The bipartisan legislation, titled the”U.S.-China Nuclear Cooperation and Nonproliferation Act of 2016,” was introduced late last month in the House by Rep. Brad Sherman (D-CA) and Rep. Jeff Fortenberry (R-NE) and in the Senate by Sen. Edward Markey (D-MA) and Sen. Marco Rubio (R-FL).

The bill requires the president to determine within six months if China has engaged in various proliferation misbehaviors, including re-transferring any U.S. nuclear items to a third country without the permission from the U.S. government or diverting or attempting to divert U.S. nuclear items to military use.

It also requires the president to determine whether China failed to prevent transfer of proliferation-sensitive items to countries of concern, or “failed to undertake measures to enforce the sanctions provided for in U.S. Security Council Resolution 2270,” adopted in March in response to the North’s fourth nuclear test.

Should such violations be found, the legislation requires immediate suspension of all cooperation under the bilateral agreement, including any transfers of nuclear technology or materials, until such issues are addressed.

The bill also expresses concern about China’s pursuit of commercial reprocessing of nuclear fuel.

“China’s plans to reprocess United States-origin spent fuel raise the risk that China could divert plutonium to military purposes, enabling it to produce additional nuclear weapons that threaten the United States and its allies,” the bill said. “China’s pursuit of commercial plutonium reprocessing will increase the likelihood that Japan expands its commercial reprocessing program and that South Korea will increase efforts to initiate a similar program of its own.”

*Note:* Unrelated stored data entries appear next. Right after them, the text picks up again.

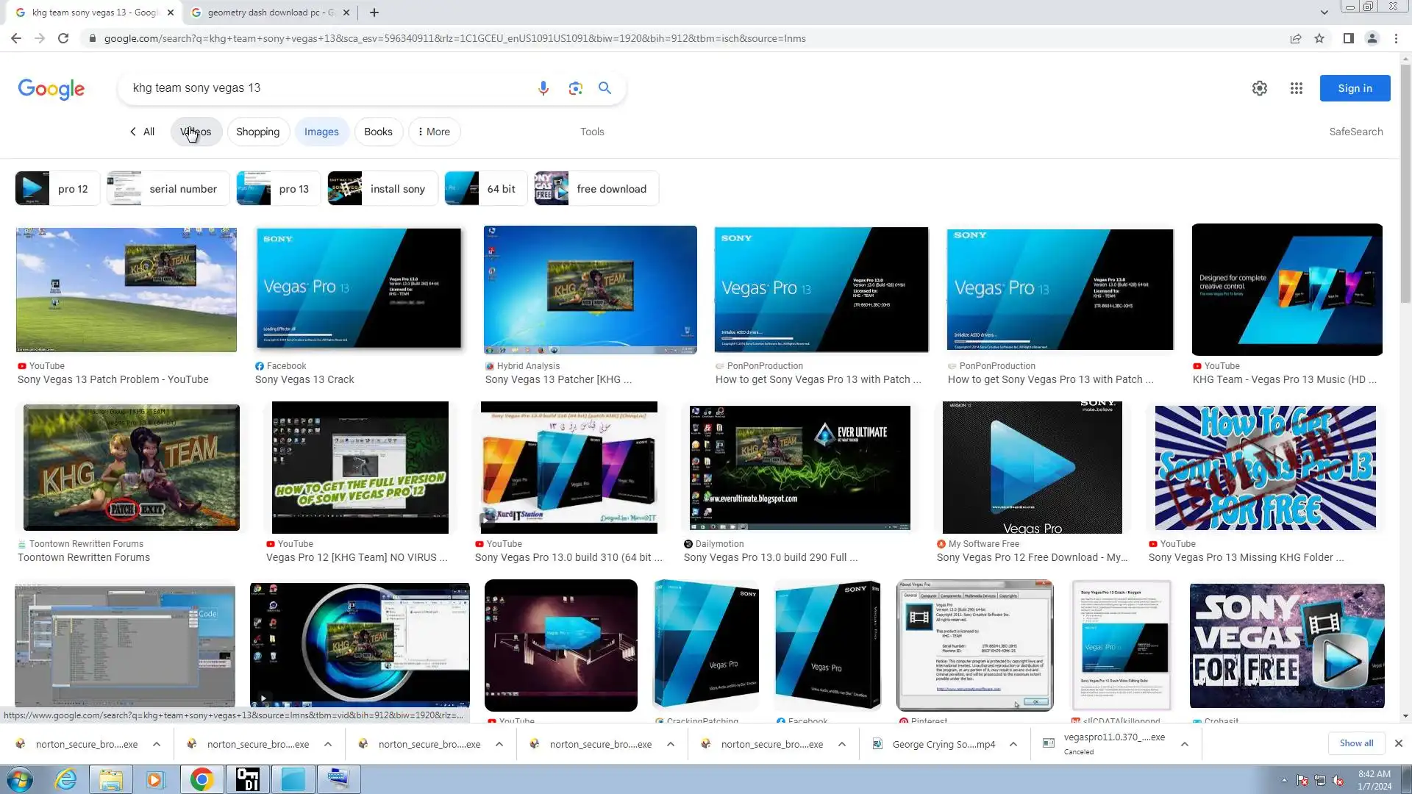This screenshot has height=794, width=1412.
Task: Select the Shopping search filter tab
Action: tap(257, 132)
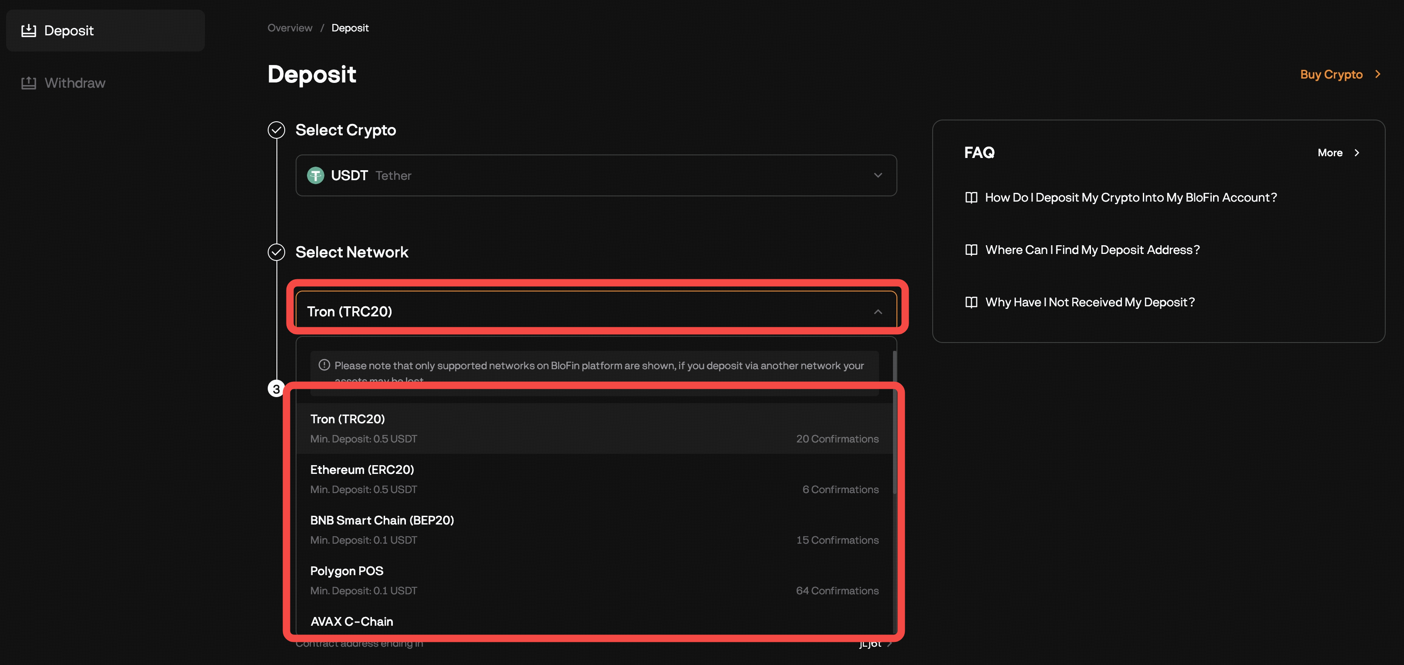Screen dimensions: 1404x665
Task: Click the book icon beside the deposit address FAQ
Action: click(971, 249)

Growing stockpiles of plutonium in East Asia increase the chances of military diversion and theft, raising the risk of nuclear proliferation, nuclear terrorism, and interstate nuclear conflict, the legislation said, adding that it is in the interest of the United States to prevent the stockpiling of plutonium in East Asia.

The bill requires U.S. authorization before China re-exports “U.S.-origin” technology to other countries and prohibits consent for Chinese reprocessing U.S. spent nuclear fuel unless the president certifies that fissile material is adequately safeguarded and protected.